(Recorded data)
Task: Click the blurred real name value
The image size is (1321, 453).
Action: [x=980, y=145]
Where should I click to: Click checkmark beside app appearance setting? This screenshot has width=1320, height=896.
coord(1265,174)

- Work required: Give an exact copy of all the data shown above.

- Exercise answer:
Task: Click the blurred real name value
The image size is (1321, 453).
Action: [x=980, y=145]
Where should I click to: Click checkmark beside app appearance setting? This screenshot has width=1320, height=896.
coord(1265,174)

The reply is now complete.